*EXERCISE DIRECTIONS*:
Copy each line below that has "computer".

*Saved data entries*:
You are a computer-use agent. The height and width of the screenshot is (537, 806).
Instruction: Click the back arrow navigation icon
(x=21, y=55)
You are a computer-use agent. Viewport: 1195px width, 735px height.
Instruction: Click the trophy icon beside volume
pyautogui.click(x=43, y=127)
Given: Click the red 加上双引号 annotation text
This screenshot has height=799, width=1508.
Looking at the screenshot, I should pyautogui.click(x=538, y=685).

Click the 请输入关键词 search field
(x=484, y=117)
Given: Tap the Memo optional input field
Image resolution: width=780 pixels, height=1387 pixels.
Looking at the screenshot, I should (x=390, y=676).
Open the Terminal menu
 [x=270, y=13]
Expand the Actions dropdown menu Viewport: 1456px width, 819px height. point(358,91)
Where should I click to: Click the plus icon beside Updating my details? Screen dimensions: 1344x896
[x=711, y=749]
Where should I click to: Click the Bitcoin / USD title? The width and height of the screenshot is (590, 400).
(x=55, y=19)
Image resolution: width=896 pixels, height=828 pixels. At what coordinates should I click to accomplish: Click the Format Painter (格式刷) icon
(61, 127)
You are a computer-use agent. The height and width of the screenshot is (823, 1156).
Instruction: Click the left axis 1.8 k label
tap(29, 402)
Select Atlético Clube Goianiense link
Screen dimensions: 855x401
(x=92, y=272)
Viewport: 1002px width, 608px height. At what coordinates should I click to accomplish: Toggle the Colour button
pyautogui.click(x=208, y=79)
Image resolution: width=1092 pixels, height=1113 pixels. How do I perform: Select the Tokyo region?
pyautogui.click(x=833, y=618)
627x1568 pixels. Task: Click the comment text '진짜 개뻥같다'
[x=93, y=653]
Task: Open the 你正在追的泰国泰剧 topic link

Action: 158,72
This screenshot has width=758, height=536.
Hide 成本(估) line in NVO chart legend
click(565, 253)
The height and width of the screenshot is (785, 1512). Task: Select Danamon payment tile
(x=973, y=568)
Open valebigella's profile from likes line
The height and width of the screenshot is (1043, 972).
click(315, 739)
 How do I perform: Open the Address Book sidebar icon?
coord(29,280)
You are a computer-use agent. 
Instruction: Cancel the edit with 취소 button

*ANSWER AREA*:
You are a computer-use agent. The height and width of the screenshot is (537, 806).
You are a computer-use agent. Viewport: 1195px width, 735px height.
You are a computer-use agent. The height and width of the screenshot is (823, 1156).
You are a computer-use agent. 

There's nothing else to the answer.